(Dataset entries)
"""

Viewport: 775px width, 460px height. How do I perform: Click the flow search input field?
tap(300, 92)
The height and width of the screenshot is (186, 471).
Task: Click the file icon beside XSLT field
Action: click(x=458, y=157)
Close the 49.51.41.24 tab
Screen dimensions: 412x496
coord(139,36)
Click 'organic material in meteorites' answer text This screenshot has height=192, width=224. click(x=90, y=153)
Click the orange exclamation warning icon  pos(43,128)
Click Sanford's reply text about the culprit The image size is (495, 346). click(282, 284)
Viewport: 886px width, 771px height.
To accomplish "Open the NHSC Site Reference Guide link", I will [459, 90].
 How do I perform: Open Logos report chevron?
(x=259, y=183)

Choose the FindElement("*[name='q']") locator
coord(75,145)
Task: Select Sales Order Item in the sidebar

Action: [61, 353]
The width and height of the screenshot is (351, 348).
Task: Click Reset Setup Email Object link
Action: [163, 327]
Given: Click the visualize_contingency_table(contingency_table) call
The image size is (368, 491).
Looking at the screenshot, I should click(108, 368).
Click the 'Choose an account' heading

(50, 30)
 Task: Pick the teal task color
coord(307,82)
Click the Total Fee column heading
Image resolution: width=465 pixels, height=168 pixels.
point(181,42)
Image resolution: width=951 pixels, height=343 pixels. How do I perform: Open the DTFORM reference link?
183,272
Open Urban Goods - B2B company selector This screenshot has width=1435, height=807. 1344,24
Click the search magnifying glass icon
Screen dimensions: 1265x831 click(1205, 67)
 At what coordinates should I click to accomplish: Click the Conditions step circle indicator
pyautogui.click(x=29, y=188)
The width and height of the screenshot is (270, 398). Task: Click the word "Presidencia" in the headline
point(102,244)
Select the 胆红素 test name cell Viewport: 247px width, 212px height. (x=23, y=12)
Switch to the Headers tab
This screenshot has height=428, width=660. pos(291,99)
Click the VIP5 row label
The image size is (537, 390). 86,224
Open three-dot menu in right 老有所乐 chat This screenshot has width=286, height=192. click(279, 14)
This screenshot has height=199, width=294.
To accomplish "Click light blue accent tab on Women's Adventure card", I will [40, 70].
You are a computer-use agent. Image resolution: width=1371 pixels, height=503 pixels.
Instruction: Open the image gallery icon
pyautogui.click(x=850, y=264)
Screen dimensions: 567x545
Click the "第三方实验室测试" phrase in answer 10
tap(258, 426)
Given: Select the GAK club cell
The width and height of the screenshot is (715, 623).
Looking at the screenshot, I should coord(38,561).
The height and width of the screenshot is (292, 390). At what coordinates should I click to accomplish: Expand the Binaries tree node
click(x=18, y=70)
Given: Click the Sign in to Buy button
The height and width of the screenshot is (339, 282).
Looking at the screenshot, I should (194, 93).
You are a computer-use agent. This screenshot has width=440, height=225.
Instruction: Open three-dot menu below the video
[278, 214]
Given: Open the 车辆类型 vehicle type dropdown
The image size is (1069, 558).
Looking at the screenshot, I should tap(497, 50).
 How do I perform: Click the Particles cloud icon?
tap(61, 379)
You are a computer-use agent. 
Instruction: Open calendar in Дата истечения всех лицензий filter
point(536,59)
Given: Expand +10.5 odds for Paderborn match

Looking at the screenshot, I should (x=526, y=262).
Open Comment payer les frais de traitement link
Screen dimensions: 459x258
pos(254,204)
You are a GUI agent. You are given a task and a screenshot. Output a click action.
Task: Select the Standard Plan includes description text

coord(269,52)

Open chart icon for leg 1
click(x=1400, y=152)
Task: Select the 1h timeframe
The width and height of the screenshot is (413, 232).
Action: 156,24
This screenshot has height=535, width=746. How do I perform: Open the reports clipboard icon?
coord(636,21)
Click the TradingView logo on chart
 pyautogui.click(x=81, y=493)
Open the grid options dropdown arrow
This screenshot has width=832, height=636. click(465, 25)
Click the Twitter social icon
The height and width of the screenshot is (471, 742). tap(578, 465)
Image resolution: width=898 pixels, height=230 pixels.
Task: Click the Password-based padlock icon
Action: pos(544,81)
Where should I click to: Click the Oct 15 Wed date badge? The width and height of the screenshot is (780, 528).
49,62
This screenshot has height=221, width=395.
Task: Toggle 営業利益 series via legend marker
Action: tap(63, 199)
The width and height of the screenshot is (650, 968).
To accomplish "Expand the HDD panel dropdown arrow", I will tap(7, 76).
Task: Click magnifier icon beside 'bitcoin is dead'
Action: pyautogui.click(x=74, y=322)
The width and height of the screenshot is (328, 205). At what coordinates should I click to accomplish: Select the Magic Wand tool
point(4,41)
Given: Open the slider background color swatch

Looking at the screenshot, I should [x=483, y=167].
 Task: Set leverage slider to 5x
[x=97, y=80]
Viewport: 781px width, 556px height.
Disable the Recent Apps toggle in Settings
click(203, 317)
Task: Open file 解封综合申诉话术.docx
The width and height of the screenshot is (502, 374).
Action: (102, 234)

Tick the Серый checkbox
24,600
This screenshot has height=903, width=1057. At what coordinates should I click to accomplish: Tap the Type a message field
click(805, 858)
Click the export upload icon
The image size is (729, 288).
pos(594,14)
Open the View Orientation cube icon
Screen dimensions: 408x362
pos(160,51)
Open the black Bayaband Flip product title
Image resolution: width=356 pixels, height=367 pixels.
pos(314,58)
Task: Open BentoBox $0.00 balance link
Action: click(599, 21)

"""

Directions -> Search the records line by line for the word "cell" and copy every line where it appears.

Solved problem ->
Select the 胆红素 test name cell Viewport: 247px width, 212px height. (x=23, y=12)
Given: Select the GAK club cell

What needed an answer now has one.